My own first experience of having an editor was relatively painless. Thornberry gave A Kettle of Fish a thorough proof-read but asked for no material changes. I think I was very lucky in this respect and I’m grateful to my beta readers for ensuring I had done a thorough job before the book went out on offer.
Now I’m part of a new and exciting project in which our writing group will publish an anthology of members’ work (and not just any anthology … stand by for updates!) This began a few months ago when ten of us all contributed a number of pieces for consideration and met to give critical feedback. Although we had a range of great material, it soon became apparent that we needed someone to ensure the collection woud have the right overall shape and, on the micro level, be rigorously edited. To this end we appointed from our number an editorial board of three, a unanimous decision which made us all feel we were in safe hands. The editors have now reread our contributions and come back to us with requests for edits.
This all sounds quite straightforward – and it is, but it has for me thrown up a big difference between asking for feedback and actually being edited. Looking at their suggestions for my short stories, I’m happy with nearly all of them. But inevitably there are one or two things I’m not so happy about. What can I do? They represent the combined wisdom of three writers whose opinion I trust and who I know will be equally rigorous with all of our authors.

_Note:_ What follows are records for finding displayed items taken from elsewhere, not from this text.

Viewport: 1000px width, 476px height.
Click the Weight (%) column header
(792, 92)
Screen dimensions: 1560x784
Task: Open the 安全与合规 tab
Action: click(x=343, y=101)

If I don’t want to risk my place in the anthology, I’m going to have to bite the bullet. I can’t even ask for a second opinion – I’ve had three!
Luckily we’re not talking complete rewrites here, and the overall shape of the stories stays the same. But it is a salutary lesson to have to ‘take orders’ on my writing, which feels quite different from taking suggestions. Love them or hate them, the edits have to be done. On the bright side, I think it represents one of those hurdles that a professional writer simply has to confront and get over. Progress, then!